* Task to complete
Please reproduce all of the listing below exactly and drop its images.
---
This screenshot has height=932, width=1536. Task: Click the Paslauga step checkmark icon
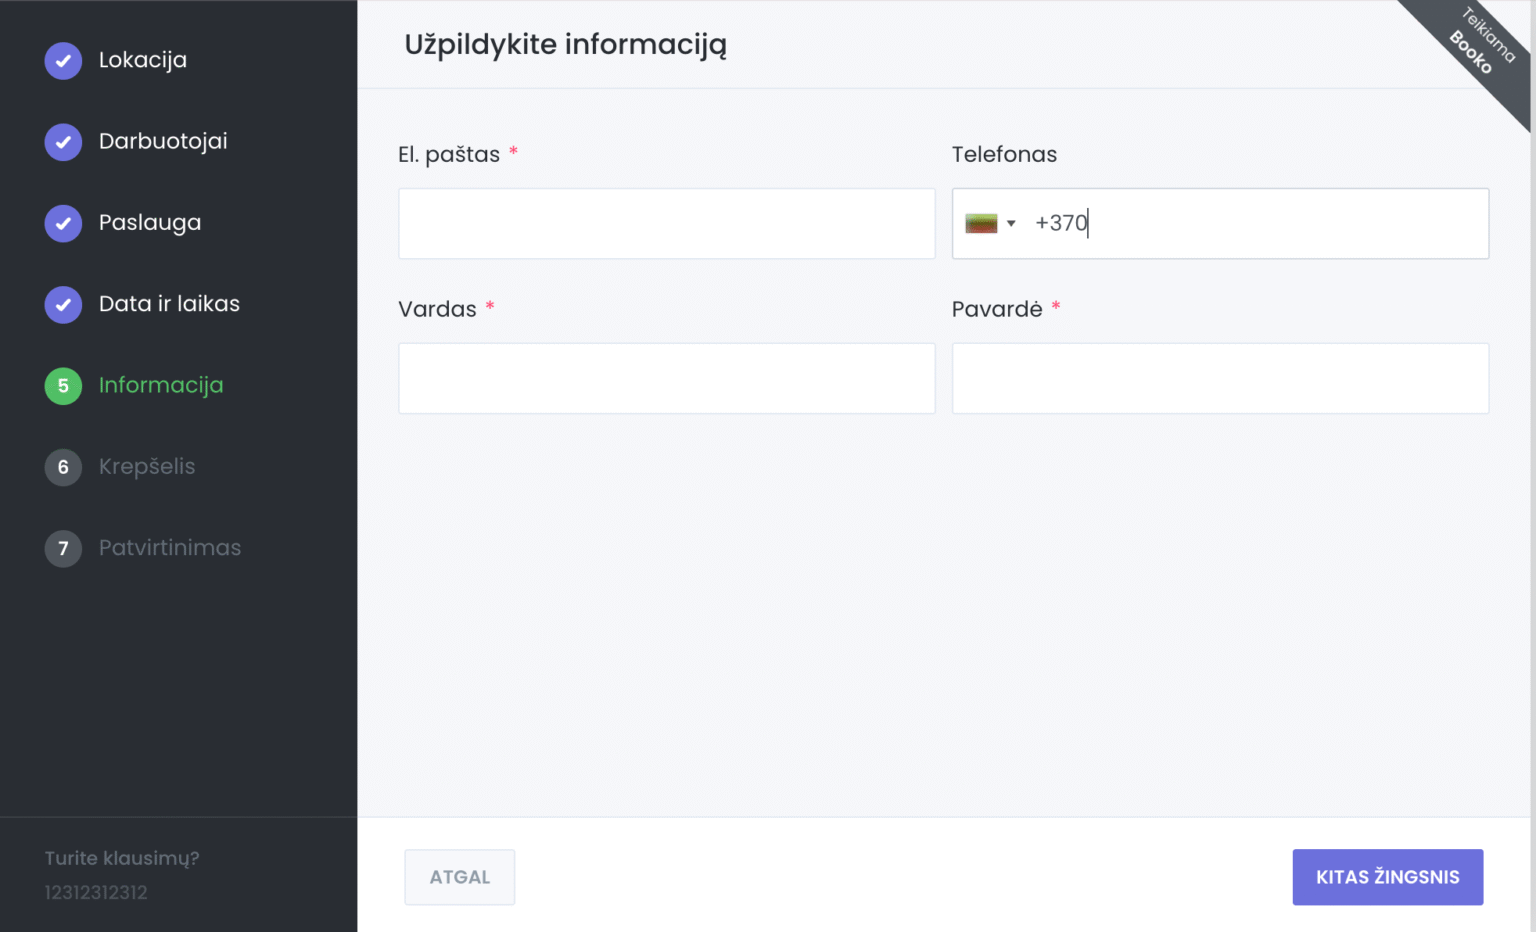click(63, 223)
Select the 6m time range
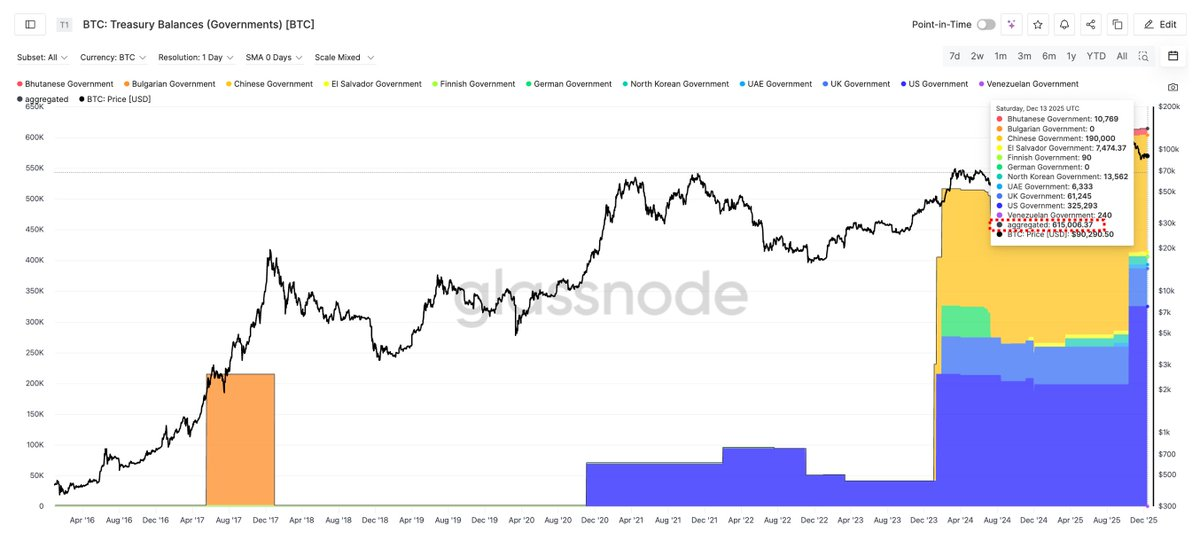This screenshot has width=1200, height=548. pos(1049,56)
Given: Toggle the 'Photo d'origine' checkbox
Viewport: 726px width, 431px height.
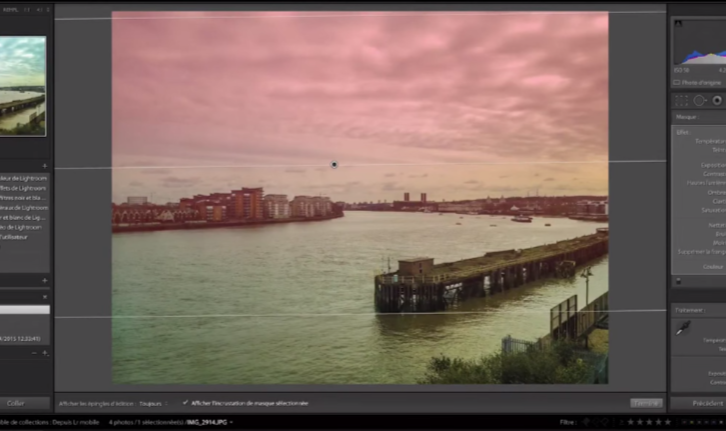Looking at the screenshot, I should (x=677, y=82).
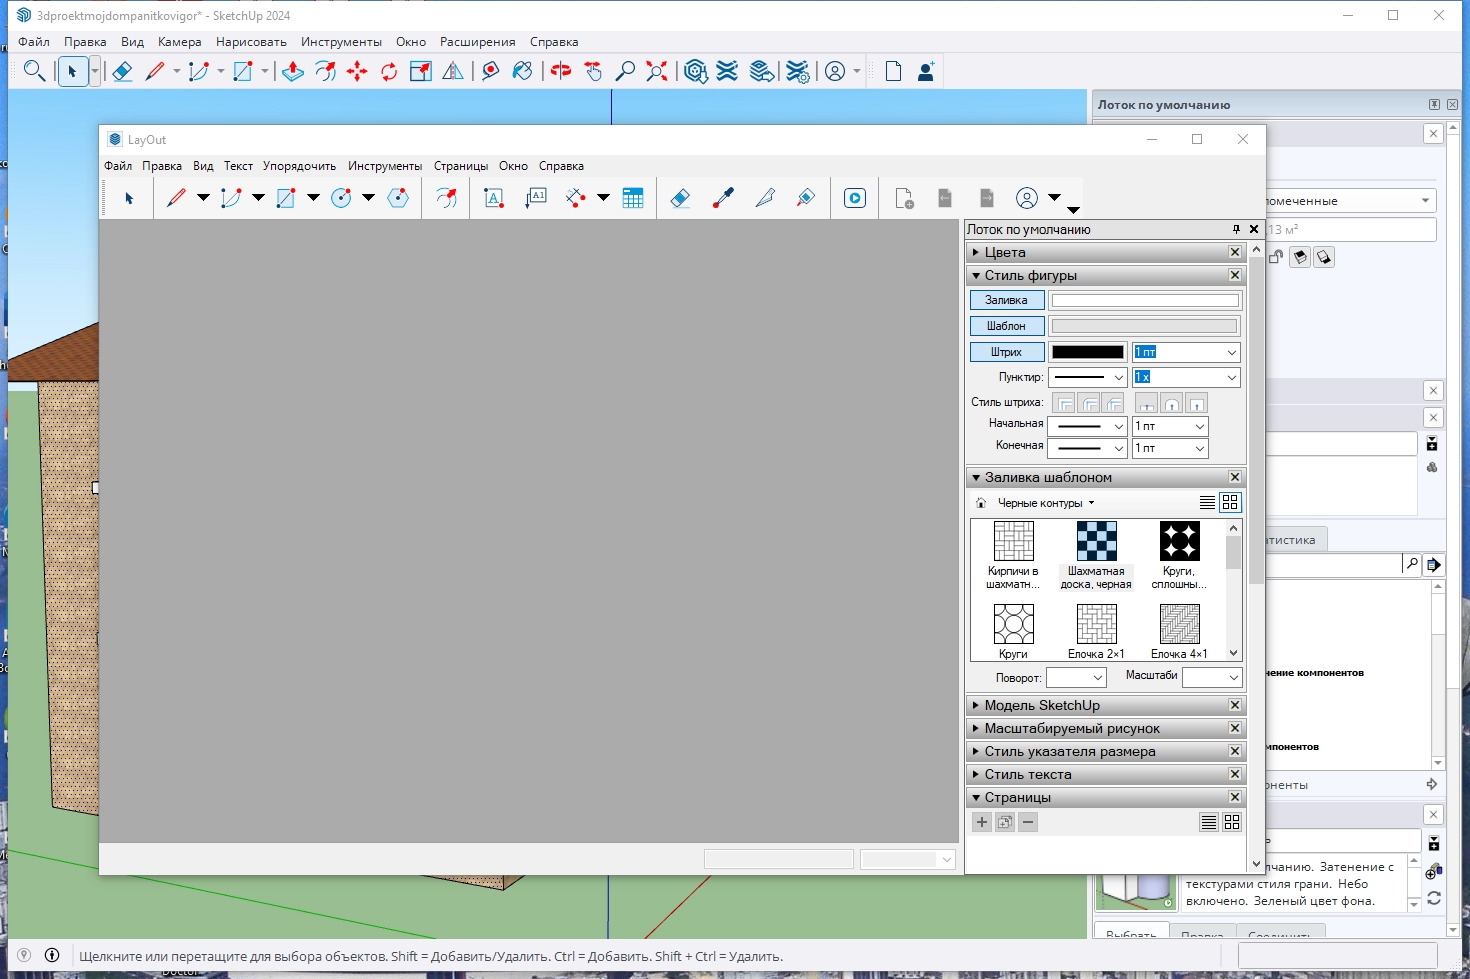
---
* Output of the exercise
This screenshot has height=932, width=1536. Task: Click the Paslauga step checkmark icon
click(63, 223)
Select the 6m time range
This screenshot has width=1200, height=548. pos(1049,56)
Given: Toggle the 'Photo d'origine' checkbox
Viewport: 726px width, 431px height.
Looking at the screenshot, I should (x=677, y=82).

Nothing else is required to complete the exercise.